Look through the data below and, wherever a line carries the word "agent", please copy that line.

Entries taken from a collection:
★ ★ ★ ★ ★

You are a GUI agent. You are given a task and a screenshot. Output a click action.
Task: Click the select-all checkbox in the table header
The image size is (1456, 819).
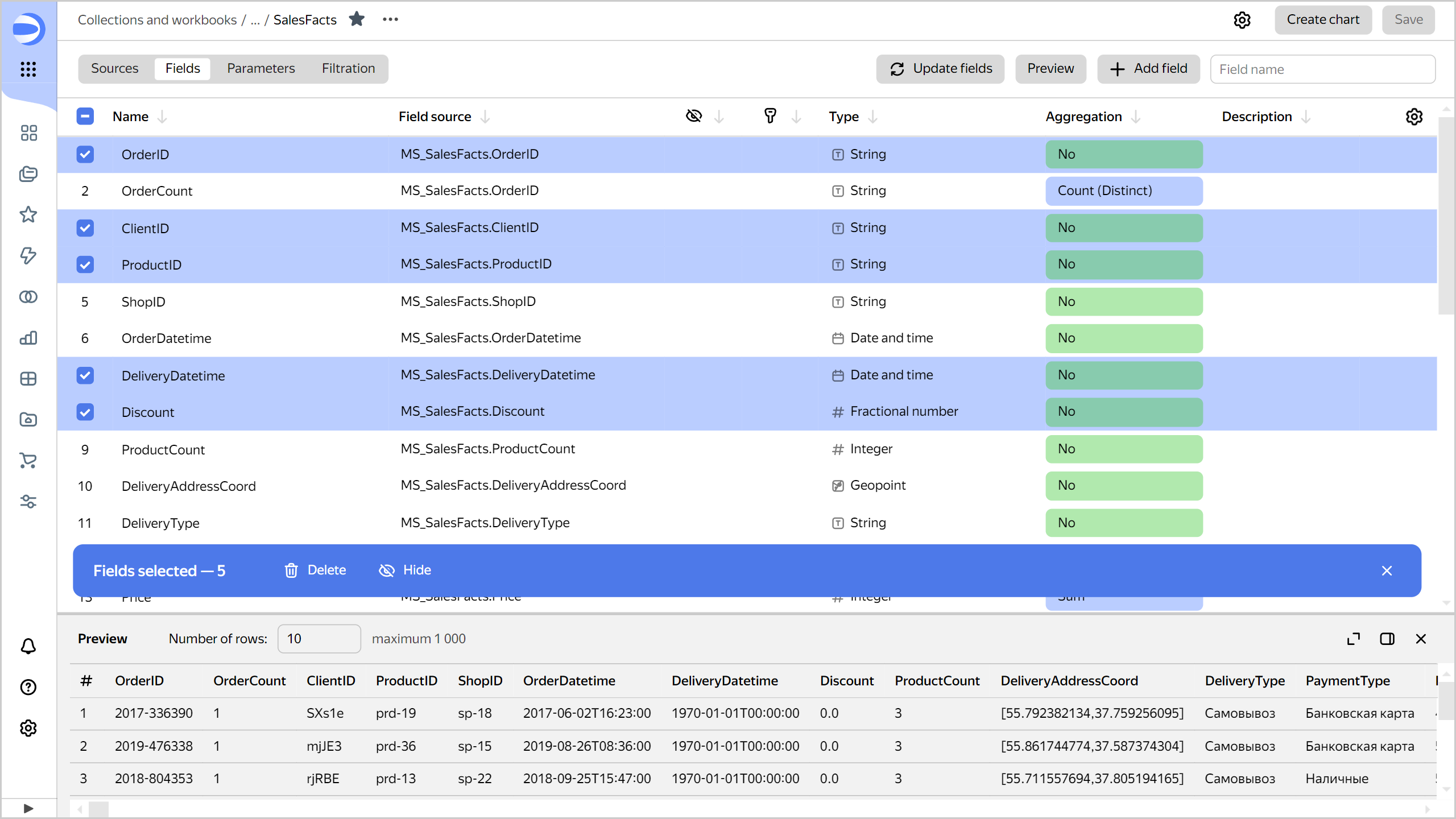click(x=85, y=116)
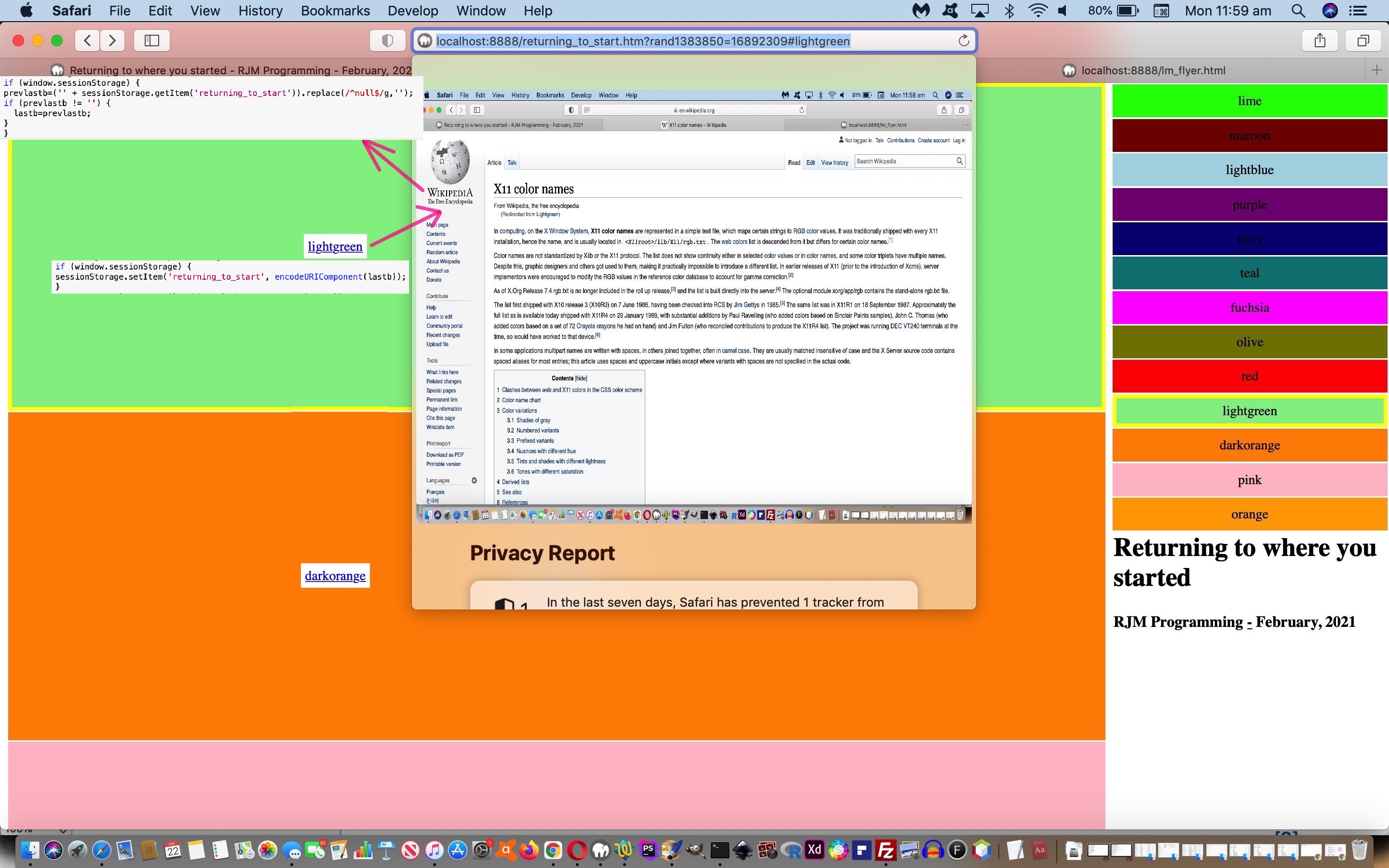
Task: Open the battery status menu
Action: click(x=1127, y=10)
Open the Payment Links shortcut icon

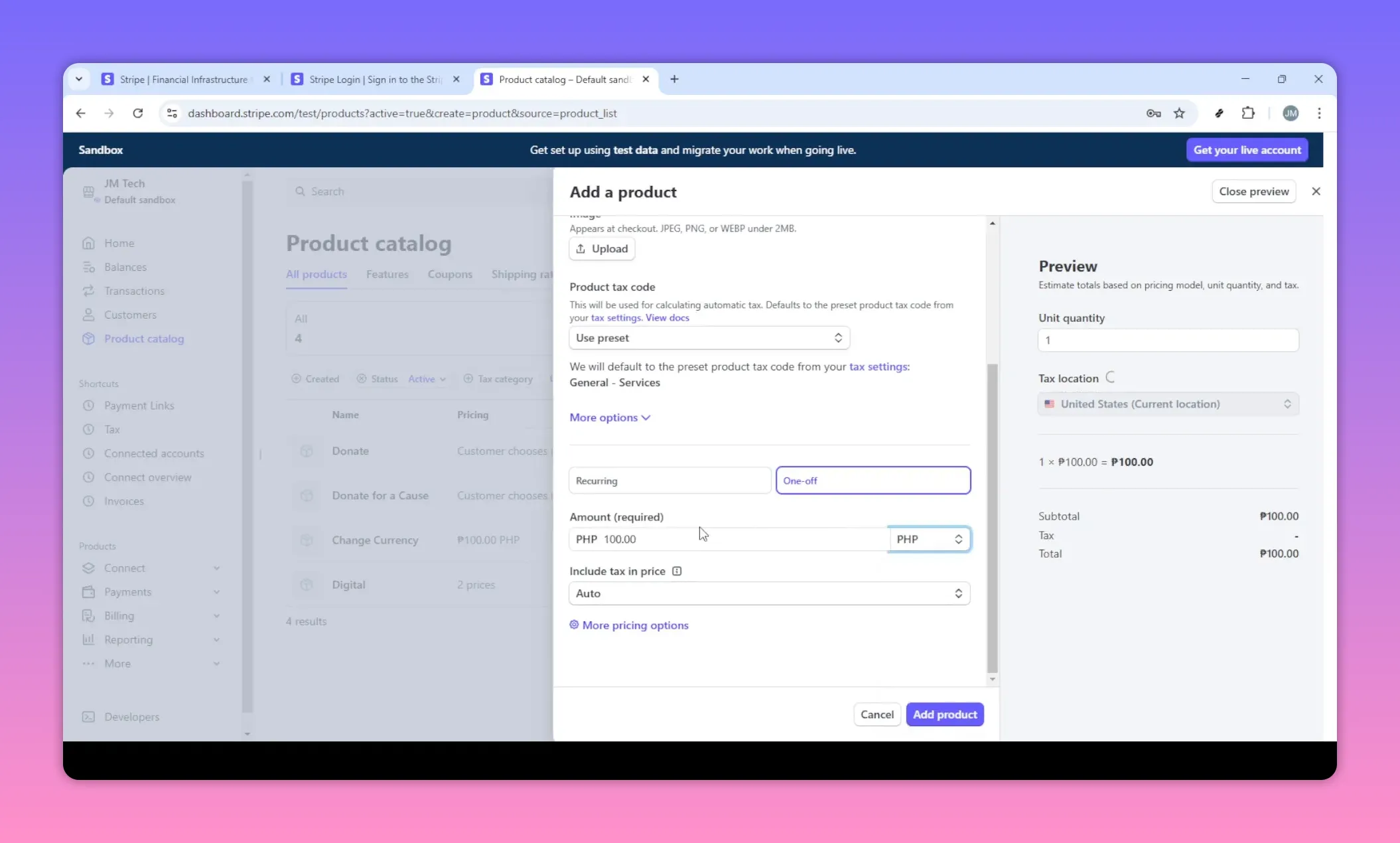point(89,406)
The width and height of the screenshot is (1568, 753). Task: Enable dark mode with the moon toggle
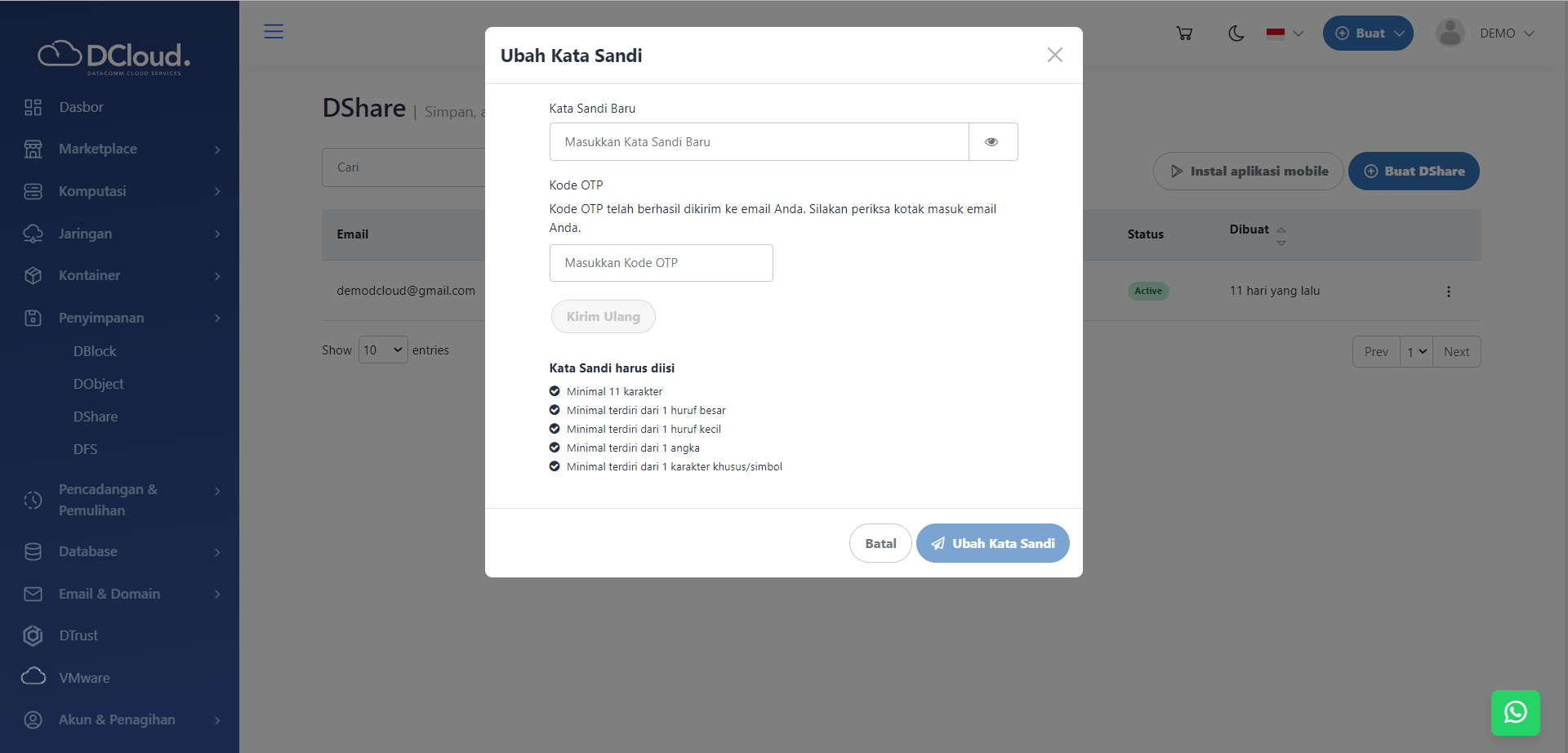[1236, 33]
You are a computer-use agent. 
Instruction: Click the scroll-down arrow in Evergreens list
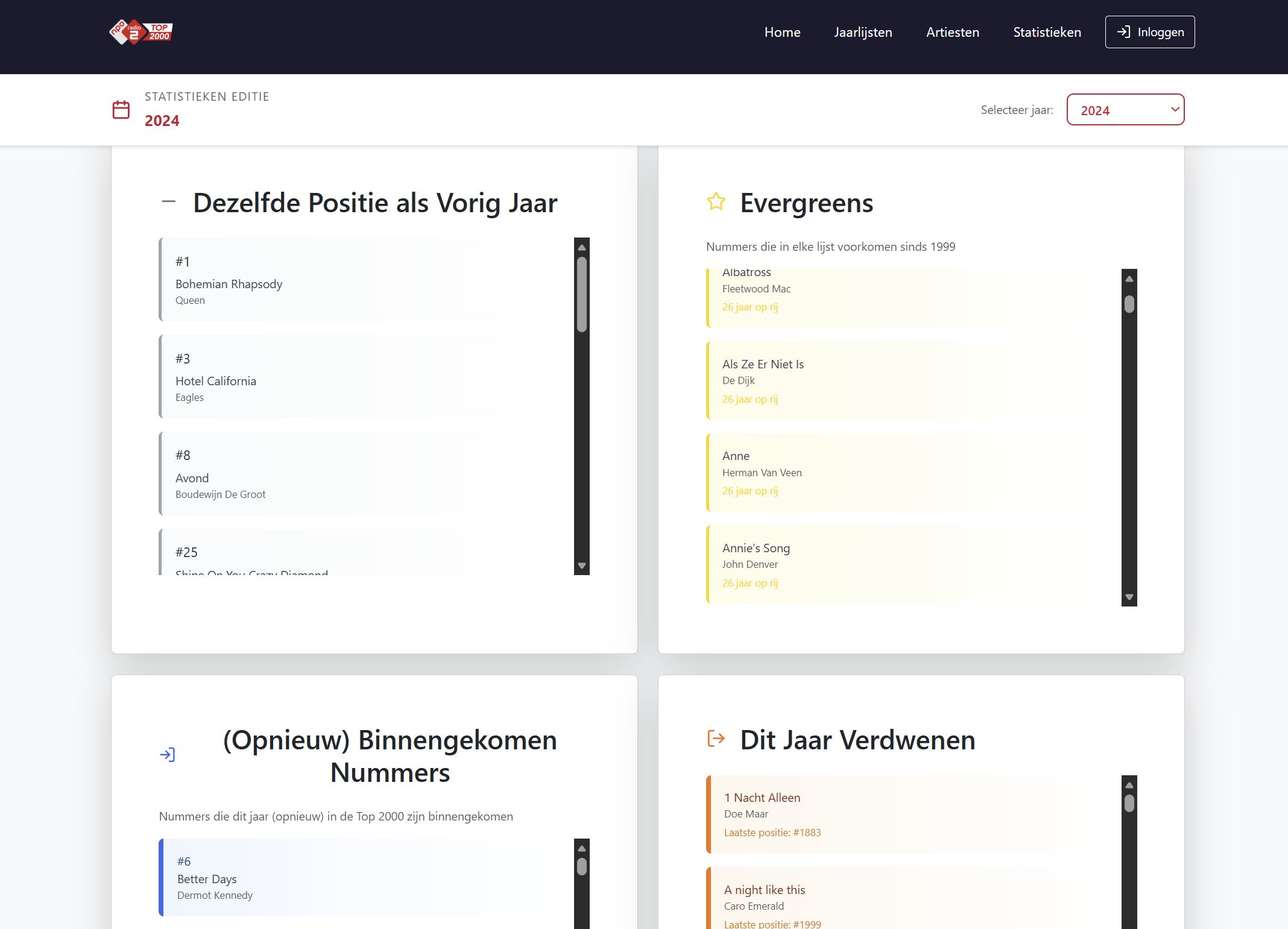pyautogui.click(x=1129, y=597)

★ ★ ★ ★ ★

# Solution to this task
You are a GUI agent. You are given a task and a screenshot. Output a click action.
You are a computer-use agent. 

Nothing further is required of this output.